■ **Texte du document**:
····················

Petit rappel historique afin de mieux appréhender la bête que je m’apprête à chroniquer : selon la mythologie grecque Achlys, fille de Nyx (déesse de la nuit et excellent album de Mansfield Tya), serait une déesse personnifiant le malheur ainsi que le brouillard, voilant l’esprit au moment de mourir. En créant Akhlys, Naas Alcameth s’est clairement tourné vers la seconde option avec un projet Ambient dans lequel il est seul maître à bord. En 2009 sort en édition très limitée (100 exemplaires, très vite épuisés), pour le label Starlight Temple Society, Supplication. Soit 37 minutes d’une Ambient malsaine, dérangée, suffocante, à la limite de l’indus, traversée de vocaux gutturaux et spectraux. Une Ambient puisant ses racines dans le métal (plus que flagrant vers la 21ème minute) et conciliant avec un certain savoir-faire apocalypse, incantations et oppression dans une ambiance poisseuse et prenante.
Vous me direz, pour les connaisseurs des travaux de Naas Alcameth, Akhlys n’est pas son premier projet Ambient. Certes vous répondrais-je, mais probablement le plus extrême, le plus empreint de mysticisme contrairement à Temple Of Not, plus versé dans le Dark Ambient et presque plus « classique » (Towards The Radiant Dark, dernier morceau de Μέλαινα Τάξις τοῦ Θανάτου, n’est pas si éloigné que ça d’un Troum ou d’un Times Machine de Coil) .

····················

■ **Données enregistrées**:
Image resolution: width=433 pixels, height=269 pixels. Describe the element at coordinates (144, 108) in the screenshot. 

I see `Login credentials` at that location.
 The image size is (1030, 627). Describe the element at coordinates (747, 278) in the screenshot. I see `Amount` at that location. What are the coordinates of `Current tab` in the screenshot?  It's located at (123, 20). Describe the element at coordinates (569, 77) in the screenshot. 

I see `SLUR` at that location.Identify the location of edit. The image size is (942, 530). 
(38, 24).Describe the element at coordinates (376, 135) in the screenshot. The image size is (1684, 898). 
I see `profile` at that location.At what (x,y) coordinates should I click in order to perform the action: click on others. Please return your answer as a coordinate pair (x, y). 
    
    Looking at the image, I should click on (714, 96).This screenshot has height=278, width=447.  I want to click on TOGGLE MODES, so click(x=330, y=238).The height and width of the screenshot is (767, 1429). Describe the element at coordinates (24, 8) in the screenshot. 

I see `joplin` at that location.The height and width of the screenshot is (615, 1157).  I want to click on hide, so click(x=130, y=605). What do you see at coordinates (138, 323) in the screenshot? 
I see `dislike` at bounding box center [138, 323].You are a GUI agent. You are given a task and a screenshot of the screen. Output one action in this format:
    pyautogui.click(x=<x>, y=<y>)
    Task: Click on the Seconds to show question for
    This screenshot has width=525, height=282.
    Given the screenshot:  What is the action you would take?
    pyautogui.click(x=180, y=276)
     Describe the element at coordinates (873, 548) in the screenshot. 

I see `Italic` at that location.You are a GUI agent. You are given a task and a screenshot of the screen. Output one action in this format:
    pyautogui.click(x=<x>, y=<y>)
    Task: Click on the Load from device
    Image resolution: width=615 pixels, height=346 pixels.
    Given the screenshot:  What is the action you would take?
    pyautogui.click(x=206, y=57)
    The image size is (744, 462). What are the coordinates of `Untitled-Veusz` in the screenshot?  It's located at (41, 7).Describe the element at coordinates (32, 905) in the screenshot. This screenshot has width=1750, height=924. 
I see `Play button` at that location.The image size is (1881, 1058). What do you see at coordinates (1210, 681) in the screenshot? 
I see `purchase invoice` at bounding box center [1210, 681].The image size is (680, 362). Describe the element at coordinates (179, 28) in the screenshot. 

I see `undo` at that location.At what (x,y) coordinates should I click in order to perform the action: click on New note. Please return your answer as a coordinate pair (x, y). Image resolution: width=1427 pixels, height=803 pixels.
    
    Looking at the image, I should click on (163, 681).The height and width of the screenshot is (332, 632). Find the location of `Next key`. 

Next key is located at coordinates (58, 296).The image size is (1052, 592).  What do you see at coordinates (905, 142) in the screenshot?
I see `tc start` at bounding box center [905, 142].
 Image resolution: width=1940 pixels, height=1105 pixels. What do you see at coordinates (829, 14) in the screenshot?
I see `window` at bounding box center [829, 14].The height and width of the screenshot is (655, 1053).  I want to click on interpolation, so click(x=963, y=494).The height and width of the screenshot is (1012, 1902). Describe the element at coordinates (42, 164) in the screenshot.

····················

■ **Tâches à réaliser**:
- a) Transcrivez fidèlement le passage de la chronique sur Akhlys qui va de « Vous me direz, pour » jusqu'à « Machine de Coil) . ».
- b) Rédigez la suite de la chronique sur Akhlys en reprenant après sa dernière phrase.
Les lignes forment un matériau distinct de la chronique sur Akhlys.

■ **Réponses par tâche**:
- a)
Vous me direz, pour les connaisseurs des travaux de Naas Alcameth, Akhlys n’est pas son premier projet Ambient. Certes vous répondrais-je, mais probablement le plus extrême, le plus empreint de mysticisme contrairement à Temple Of Not, plus versé dans le Dark Ambient et presque plus « classique » (Towards The Radiant Dark, dernier morceau de Μέλαινα Τάξις τοῦ Θανάτου, n’est pas si éloigné que ça d’un Troum ou d’un Times Machine de Coil) .

- b)
Toujours est-il qu’en 2010 Alcameth, pensant avoir fait le tour du genre avec Supplication et Μέλαινα Τάξις τοῦ Θανάτου, finit par mettre de côté ses velléités Ambient pour se consacrer pleinement à ses projets Black Metal avec Nightbringer et Bestia Arcana. Il n’empêche : au bout de quatre ans, des envies d’Ambient reviennent le titiller et remet en route Akhlys.
Projet axé sur la thématique du sommeil, des rêves et tout ce qui a trait à l’inconscient, Akhlys semble vouloir en développer toutes les phases sur sa discographie. Si Supplication faisait clairement référence au sommeil profond, The Dreaming I explore quant à lui toutes celles du sommeil paradoxal, période pendant laquelle l’inconscient prend le contrôle, où l’activité cérébrale s’intensifie sans commune mesure. Et afin de pouvoir mettre en musique au plus près son inconscient torturé, Alcameth recrute Ain aux percussions.
Allez, petite lapalissade avant d’entrer dans le vif du sujet : si Alcameth s’est adjoint les services d’un batteur, il y a fort à parier qu’Akhlys sera bien plus ambitieux que par le passé en délaissant probablement l’aspect Ambient de sa musique. De fait, et sans le délaisser complètement, The Dreaming I se révèle être une parfaite synthèse des multiples talents d’Alcameth : à la fois disque d’Ambient versant dans l’ésotérique (le premier Akhlys donc), de Dark Ambient (Temple Of Not) et de Black Metal, il n’en est pas moins une retentissante baffe assénée à la face de l’auditeur.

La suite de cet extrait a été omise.